PROBLEM DETAILS » Rewrite the material from its first line through the line containing "Open the File menu", replacing "Feedback" with "Settings" and leaving everything else unchanged.

DATA PROVIDED »
[Begin]

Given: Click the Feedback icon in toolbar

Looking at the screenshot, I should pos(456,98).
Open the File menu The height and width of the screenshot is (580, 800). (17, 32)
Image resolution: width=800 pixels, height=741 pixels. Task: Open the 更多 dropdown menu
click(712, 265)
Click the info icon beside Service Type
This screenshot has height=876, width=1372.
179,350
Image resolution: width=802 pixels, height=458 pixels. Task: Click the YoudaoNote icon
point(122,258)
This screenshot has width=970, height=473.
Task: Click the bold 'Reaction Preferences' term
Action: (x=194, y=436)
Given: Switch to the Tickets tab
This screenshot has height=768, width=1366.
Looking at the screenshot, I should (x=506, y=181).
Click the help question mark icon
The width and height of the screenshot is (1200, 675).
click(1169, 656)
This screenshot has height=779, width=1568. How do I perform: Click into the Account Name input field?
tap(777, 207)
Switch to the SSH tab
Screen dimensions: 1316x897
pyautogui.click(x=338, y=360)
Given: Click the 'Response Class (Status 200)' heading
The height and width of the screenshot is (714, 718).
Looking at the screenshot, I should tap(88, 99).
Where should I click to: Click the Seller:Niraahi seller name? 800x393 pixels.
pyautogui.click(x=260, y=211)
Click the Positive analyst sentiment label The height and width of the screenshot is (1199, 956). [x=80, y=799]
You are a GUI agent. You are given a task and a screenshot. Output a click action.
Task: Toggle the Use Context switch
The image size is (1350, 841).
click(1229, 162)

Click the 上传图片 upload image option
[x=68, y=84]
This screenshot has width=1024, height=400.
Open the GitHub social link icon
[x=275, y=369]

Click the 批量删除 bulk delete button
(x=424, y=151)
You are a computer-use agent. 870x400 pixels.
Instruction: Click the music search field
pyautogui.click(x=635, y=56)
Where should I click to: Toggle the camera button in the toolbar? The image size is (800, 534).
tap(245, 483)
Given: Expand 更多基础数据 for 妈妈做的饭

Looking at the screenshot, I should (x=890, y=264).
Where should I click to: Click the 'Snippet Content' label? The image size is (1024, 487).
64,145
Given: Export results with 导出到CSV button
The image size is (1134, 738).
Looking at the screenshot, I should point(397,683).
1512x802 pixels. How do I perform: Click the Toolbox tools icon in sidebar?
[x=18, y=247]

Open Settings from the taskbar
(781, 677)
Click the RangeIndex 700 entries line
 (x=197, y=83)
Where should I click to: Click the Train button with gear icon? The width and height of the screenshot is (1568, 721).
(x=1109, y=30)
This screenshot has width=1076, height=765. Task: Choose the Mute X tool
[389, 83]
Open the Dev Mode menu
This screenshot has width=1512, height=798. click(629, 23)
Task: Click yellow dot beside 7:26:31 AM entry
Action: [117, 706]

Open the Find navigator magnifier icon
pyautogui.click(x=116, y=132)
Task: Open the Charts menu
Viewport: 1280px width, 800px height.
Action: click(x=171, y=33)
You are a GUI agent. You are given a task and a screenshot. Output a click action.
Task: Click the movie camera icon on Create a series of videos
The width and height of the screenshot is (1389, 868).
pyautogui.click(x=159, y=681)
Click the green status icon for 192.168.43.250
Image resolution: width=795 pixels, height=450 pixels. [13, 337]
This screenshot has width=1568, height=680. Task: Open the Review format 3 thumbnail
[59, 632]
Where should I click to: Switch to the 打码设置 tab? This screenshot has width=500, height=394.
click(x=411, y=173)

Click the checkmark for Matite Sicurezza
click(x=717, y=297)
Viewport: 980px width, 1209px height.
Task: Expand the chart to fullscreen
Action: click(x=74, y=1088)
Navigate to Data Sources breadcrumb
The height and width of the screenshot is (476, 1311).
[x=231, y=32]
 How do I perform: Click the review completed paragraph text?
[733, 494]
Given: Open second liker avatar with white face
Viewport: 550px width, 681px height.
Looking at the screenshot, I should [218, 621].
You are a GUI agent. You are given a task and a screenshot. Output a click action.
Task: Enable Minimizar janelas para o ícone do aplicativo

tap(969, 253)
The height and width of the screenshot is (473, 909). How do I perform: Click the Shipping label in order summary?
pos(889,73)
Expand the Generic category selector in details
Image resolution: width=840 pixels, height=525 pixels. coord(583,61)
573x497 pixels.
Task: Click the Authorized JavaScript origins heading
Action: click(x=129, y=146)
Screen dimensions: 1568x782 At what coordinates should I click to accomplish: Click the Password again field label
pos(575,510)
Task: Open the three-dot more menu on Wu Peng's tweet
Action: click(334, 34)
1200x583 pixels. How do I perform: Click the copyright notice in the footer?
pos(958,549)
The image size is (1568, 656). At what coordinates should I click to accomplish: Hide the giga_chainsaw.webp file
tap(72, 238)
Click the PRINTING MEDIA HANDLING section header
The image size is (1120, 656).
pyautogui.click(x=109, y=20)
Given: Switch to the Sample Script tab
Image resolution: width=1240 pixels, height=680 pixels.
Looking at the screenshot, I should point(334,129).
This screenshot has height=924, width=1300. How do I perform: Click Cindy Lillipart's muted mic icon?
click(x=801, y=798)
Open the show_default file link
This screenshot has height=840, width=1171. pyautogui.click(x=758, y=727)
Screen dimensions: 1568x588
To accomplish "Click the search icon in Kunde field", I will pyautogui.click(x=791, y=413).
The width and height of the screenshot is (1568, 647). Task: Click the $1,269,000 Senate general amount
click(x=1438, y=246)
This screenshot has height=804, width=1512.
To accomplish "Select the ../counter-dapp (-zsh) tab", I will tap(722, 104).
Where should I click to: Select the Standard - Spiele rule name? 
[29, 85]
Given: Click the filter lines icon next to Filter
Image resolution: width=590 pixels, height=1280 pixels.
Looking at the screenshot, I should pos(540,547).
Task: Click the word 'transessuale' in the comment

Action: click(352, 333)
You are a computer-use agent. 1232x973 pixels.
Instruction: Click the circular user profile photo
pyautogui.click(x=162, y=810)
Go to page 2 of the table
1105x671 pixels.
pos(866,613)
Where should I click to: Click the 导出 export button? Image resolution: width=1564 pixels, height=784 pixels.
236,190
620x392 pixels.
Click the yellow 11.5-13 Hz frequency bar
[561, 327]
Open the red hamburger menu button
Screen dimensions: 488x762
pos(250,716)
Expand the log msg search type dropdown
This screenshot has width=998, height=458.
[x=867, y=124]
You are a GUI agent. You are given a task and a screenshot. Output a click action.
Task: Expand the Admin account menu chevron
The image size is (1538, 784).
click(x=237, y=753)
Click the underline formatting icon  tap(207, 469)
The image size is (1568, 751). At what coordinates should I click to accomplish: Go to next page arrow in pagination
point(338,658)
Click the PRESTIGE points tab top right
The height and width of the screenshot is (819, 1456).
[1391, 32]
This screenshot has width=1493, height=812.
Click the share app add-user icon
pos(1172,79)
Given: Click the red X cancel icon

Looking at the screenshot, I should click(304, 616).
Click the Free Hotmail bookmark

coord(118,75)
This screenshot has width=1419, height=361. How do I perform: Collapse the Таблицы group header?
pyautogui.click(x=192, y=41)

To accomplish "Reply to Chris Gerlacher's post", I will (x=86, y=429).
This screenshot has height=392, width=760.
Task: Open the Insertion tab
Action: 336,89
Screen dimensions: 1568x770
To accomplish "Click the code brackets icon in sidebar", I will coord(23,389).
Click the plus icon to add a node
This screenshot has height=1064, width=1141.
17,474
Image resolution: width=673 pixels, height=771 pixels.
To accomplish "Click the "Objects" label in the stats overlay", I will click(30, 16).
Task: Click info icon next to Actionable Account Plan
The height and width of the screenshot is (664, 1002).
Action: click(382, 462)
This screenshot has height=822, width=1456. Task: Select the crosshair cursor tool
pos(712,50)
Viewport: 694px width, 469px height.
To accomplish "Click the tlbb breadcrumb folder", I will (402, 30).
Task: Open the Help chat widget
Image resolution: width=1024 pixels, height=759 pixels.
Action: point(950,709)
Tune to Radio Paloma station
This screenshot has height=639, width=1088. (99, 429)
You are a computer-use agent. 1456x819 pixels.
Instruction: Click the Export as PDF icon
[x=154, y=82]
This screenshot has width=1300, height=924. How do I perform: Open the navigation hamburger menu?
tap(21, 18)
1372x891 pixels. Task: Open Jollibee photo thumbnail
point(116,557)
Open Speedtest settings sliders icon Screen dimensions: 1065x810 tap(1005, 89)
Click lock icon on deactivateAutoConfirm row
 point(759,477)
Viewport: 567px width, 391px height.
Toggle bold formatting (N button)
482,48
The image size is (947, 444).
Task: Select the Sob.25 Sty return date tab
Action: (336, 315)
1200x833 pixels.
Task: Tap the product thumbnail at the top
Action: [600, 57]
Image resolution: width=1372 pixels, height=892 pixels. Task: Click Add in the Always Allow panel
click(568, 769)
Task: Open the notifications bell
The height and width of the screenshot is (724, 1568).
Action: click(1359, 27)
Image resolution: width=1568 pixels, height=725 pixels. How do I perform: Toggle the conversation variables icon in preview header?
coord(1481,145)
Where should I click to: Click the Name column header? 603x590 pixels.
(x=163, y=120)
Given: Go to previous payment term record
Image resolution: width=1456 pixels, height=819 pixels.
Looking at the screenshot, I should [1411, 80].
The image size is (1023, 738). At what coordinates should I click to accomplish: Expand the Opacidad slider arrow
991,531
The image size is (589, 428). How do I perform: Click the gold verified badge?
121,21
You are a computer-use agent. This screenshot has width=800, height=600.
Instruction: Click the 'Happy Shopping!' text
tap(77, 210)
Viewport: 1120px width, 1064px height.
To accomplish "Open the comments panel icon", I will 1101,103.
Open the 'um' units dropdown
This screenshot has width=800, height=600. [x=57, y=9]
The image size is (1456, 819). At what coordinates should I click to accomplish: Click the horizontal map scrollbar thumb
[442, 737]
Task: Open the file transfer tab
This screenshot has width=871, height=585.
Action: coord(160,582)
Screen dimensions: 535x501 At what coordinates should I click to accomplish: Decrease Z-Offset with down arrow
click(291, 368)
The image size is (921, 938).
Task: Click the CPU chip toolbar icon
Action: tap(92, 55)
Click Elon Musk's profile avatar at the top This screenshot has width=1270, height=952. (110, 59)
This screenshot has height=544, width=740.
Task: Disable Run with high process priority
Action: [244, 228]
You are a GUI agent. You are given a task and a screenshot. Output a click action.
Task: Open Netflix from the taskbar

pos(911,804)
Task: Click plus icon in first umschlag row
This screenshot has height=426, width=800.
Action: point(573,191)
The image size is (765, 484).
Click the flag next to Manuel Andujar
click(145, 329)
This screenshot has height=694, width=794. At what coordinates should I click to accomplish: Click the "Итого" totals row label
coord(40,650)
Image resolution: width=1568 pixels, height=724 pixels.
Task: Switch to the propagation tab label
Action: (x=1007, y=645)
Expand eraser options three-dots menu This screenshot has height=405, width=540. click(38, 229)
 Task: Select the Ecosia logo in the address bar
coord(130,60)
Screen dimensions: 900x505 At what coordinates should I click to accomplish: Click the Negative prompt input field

[End]

OUTPUT FOR THIS TASK »
Given: Click the Settings icon in toolbar

Looking at the screenshot, I should pos(456,98).
Open the File menu The height and width of the screenshot is (580, 800). (17, 32)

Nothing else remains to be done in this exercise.